The party alleging improper joinder bears a heavy burden. See Sid Richardson Carbon & Gasoline Co. v. Interenergy Res., Ltd., 99 F.3d 746, 751 (5th Cir. 1996). To prevail, it must demonstrate "that there is no possibility of recovery by the plaintiff against an in-state defendant, which stated differently means that there is no reasonable basis for the district court to predict that the plaintiff might be able to recover against an in-state defendant." Smallwood, 385 F.3d at 573. "If there is arguably a reasonable basis for predicting that the state law might impose liability on the facts involved, then there is no [improper] joinder." Travis v. Irby, 326 F.3d 644, 648 (5th Cir. 2003) (citation omitted). If there is a reasonable possibility of recovery on even one of Plaintiff's claims against an in-state defendant, the Court must remand the entire case to state court. Gray ex. Rel. Rudd v. Beverly Enter.-Miss., Inc., 390 F.3d 400, 412 (5th Cir. 2004).

III. Discussion

"Mississippi law concerning claims against insurance agents is complex." Randle v. Primerica Life Ins. Co., No. 1:18-CV-141-SA-DAS, 2019 WL 968879, at *3 (N.D. Miss. Feb. 28, 2019) (citation omitted). As a general rule, "[a]n agent acting on behalf of a disclosed principal cannot be held liable for contractual liability." Moore et al. v. Armstrong et al., No. 3:18-CV-239-CWR-FKB, Docket No. 19 at 6 (S.D. Miss Aug. 14, 2018) (citation omitted). Additionally, when agents are not parties to an insurance contract, they have "no implied duty of good faith and fair dealing with regard to the performance of the contract and, as such, cannot be held liable under a bad faith theory of recovery." Id. (citation omitted); see also Bass v. California Life Ins. Co., 581 So. 2d 1087, 1090 (Miss. 1991) (holding that an adjuster or agent of an insurer "does not owe the insured a fiduciary duty nor a duty to act in good faith"). However, "[e]xceptions to this general rule have been made where plaintiff has made allegations which establish a separate and independent tort against the agent." McAfee v. Allstate Ins. Co., No. 3:18-CV-300-HTW-LRA, 2019 WL 4783107, at *9 (S.D. Miss. Sept. 29, 2019) (collecting cases).

Wilson disclosed that she was acting on behalf of Progressive. Neither she nor Lighthouse were parties to the insurance policy. Accordingly, Goodwin's breach of contract and bad faith claims fail as a matter of law. The Court will consider the viability of Goodwin's remaining tort claims against Lighthouse and Wilson.
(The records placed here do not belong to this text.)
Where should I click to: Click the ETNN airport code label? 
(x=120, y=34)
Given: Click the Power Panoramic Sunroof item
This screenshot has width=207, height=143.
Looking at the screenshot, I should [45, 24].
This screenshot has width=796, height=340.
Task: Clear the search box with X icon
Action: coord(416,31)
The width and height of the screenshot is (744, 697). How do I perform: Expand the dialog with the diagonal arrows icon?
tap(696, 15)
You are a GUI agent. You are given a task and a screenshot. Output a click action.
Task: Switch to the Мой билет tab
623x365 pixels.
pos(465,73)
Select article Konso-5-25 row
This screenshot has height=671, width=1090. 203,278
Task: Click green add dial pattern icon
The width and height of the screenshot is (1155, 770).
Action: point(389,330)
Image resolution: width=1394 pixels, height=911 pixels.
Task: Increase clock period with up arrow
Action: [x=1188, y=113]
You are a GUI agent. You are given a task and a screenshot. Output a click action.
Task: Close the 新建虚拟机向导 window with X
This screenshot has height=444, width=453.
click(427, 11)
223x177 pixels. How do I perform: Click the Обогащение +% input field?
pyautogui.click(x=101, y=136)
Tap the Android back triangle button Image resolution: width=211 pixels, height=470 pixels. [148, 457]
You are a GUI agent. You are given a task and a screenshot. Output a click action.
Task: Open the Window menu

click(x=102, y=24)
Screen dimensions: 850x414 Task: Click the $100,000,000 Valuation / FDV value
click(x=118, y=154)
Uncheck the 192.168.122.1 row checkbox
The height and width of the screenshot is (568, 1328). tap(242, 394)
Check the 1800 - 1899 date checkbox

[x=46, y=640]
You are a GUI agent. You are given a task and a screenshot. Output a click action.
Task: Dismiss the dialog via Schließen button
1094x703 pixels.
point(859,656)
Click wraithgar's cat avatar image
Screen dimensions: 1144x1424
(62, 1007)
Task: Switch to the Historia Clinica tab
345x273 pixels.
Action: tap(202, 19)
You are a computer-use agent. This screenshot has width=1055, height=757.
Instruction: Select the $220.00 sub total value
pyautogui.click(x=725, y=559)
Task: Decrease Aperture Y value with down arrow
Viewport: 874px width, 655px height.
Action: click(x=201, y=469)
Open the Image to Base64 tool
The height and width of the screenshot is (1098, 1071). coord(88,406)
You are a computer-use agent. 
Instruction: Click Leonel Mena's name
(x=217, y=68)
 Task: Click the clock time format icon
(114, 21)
A. Fraudulent Misrepresentation, Negligent Misrepresentation and Fraudulent Inducement Claims

Goodwin's claims of fraudulent and negligent misrepresentation and fraudulent inducement require Goodwin to prove, among other things, that he had the right to rely on Wilson's representations. See Elchos v. Haas, 178 So. 3d 1183, 1198 (Miss. 2015) (defining the elements of fraudulent misrepresentation); Rhodes v. State Farm Fire & Cas. Co., No. 1:08-CV-674-HSO-RHW, 2009 WL 563876, at *6 (S.D. Miss. Mar. 4, 2009) (citing Levens v. Campbell, 733 So. 2d 753, 761 (Miss. 1999)) (defining the elements of negligent misrepresentation); Lacy v. Morrison, 906 So. 2d 126, 129 (Miss. Ct. App. 2004) (defining the elements of fraudulent inducement).

Defendants argue that under Mississippi law, Goodwin did not have a right to rely on Wilson's representations because he was in possession of declaration pages which said he was covered for only $7,500. Goodwin argues in his Reply that "[n]either the declaration pages nor the online policy limited Mr. Goodwin's coverage for property damage to [the] dump truck to the sum of $7,500.00." He also claims that "[t]here is a question of fact as to whether or not Goodwin received a policy containing terms that contradicted the agent's representations prior to his loss."

The parties' conflicting readings of the insurance policy raises an issue of contract interpretation. See ACS Const. Co. of Mississippi v. CGU, 332 F.3d 885, 888 (5th Cir. 2003) (citing Clark v. State Farm Mut. Auto. Ins. Co., 725 So. 2d 779, 781 (Miss.1998)). The Court "must construe the policy as a whole and review the language of the policy giving operative effect to every provision in order to reach a reasonable overall result." Id. (citation omitted). If "the policy can be interpreted to have two or more reasonable meanings, then the policy is ambiguous." Id. (citation and quotations omitted). If the Court finds the policy is ambiguous, then the Court "must necessarily find in favor of coverage." Id. (citation omitted). However, the Court "must refrain from altering or changing a policy where terms are unambiguous, despite resulting hardship on the insured." Id. (citation omitted).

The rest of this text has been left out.